Dewasa ini, kita sering mendengar kata toxic parenting.
Media sosial seperti instagram, facebook maupun twitter
sering membagikan bahasan mengenai toxic
parenting. Hal
ini kemudian menjadi tanda tanya terkait apa saja sebenarnya bahaya yang dapat
ditimbulkan dari toxic parenting dalam kehidupan seorang anak.
Lilik Binti Mirnawati
Pemerhati Anak Universitas Muhammadiyah Surabaya (UM Surabaya) sekaligus Dosen
Pendidikan Guru Sekolah Dasar (PGSD) menjelaskan bahwa toxic parenting
sendiri bukan hanya tentang kekerasan fisik, namun juga dapat berupa kekerasan
verbal maupun psikologis yang sifatnya tidak terlihat oleh mata sehingga sulit terdeteksi.
“Sikap orang tua yang selalu ingin dituruti, tidak pernah menghargai perasaan anak dan
tidak memberi anak dalam hak berpendapat termasuk juga dalam toxic parenting,”ungkap Mirna Selasa (22/2/22)
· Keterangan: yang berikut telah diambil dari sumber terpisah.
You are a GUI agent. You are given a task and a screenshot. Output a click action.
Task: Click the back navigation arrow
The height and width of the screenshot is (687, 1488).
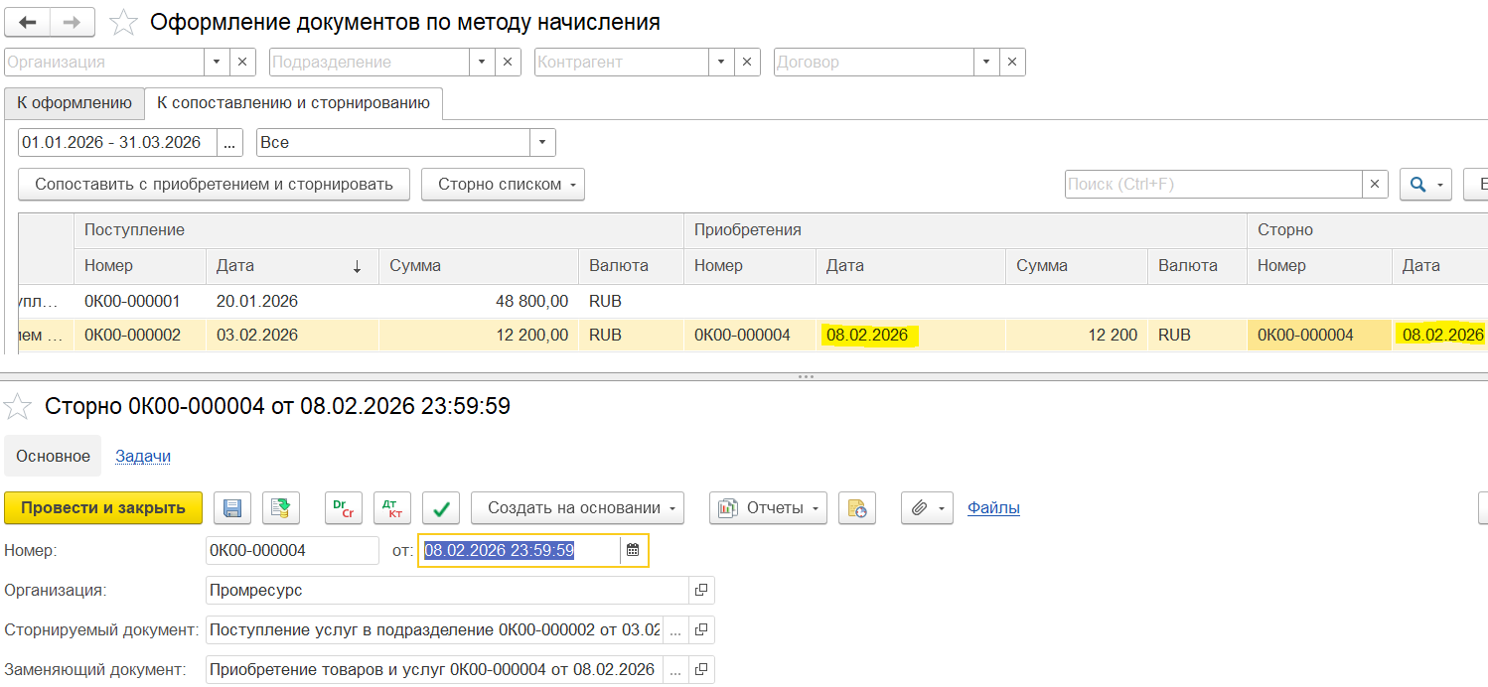point(28,22)
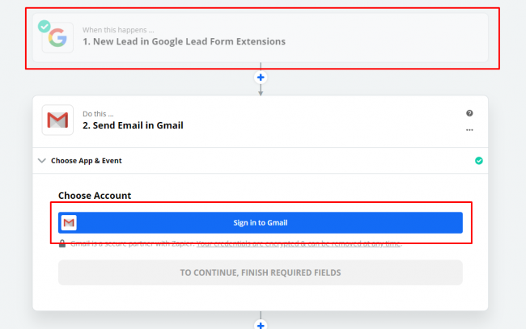Click the Gmail envelope icon in the step 2 header

[57, 120]
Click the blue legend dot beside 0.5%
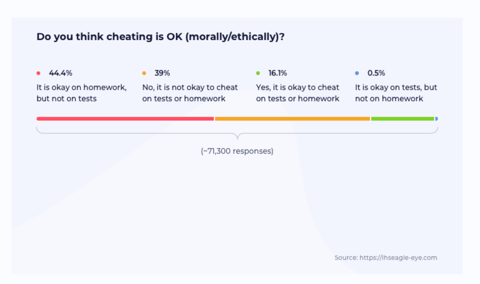The width and height of the screenshot is (480, 284). click(x=357, y=73)
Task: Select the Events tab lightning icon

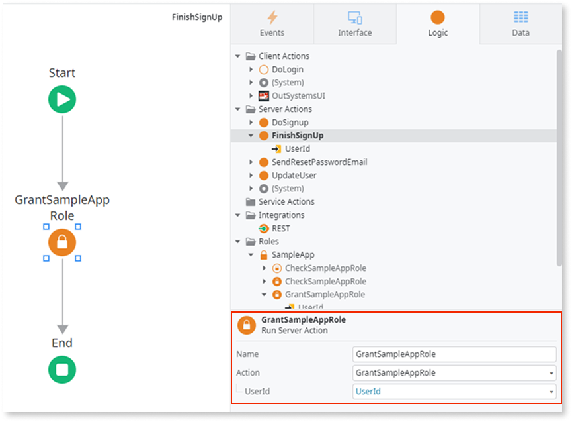Action: 271,19
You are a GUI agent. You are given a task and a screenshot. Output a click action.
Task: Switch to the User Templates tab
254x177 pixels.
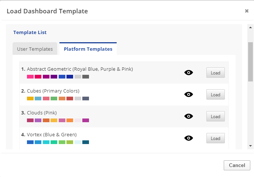[x=35, y=49]
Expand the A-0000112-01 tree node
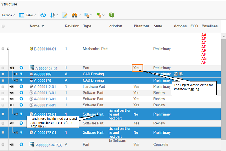The image size is (226, 151). tap(12, 86)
Mirna menambahkan toxic parenting dapat berdampak buruk bagi tumbuh kembang anak khususnya pada kesehatan mentalnya. Orang tua yang toxic akan selalu menggali kekurangan anak dan harus sesuai dengan keinginan orang tuanya. Anak yang dibesarkan dalam kondisi pengasuhan yang seperti itu dapat tumbuh menjadi sosok yang sulit menghargai diri sendiri, sehingga nantinya akan membentuk anak menjadi seorang yang selalu menyalahkan diri sendiri.
“Toxic
parenting akan berdampak negatif bagi anak kedepannya, di mana
kerap kali luka tersebut muncul ketika anak mulai dewasa. Anak bisa mengalami
stres berkepanjangan dan depresi, hingga menderita sakit mental maupun fisik,”katanya lagi.
Lebih lanjut lagi
Mirna menjelaskan toxic parenting
juga dapat menyebabkan terganggunya kepribadian dan membuat konsep diri anak
menjadi berantakan, selain itu juga berdampak pada
relasi sosial menjadi tidak sehat.
“Bahaya
yang paling mengerikan dari toxic parenting adalah anak akan berperilaku
sama di masa yang akan datang atau dengan kata lain menjadi toxic
parents selanjutnya bagi anak-anak mereka kelak,”imbuhnya lagi.
Hal tersebut merupakan konsekuensi yang
harus diterima dari toxic parenting dimana anak akan menirukan
hal yang sama dan membenarkan hal tersebut terjadi sebagai suatu kewajaran.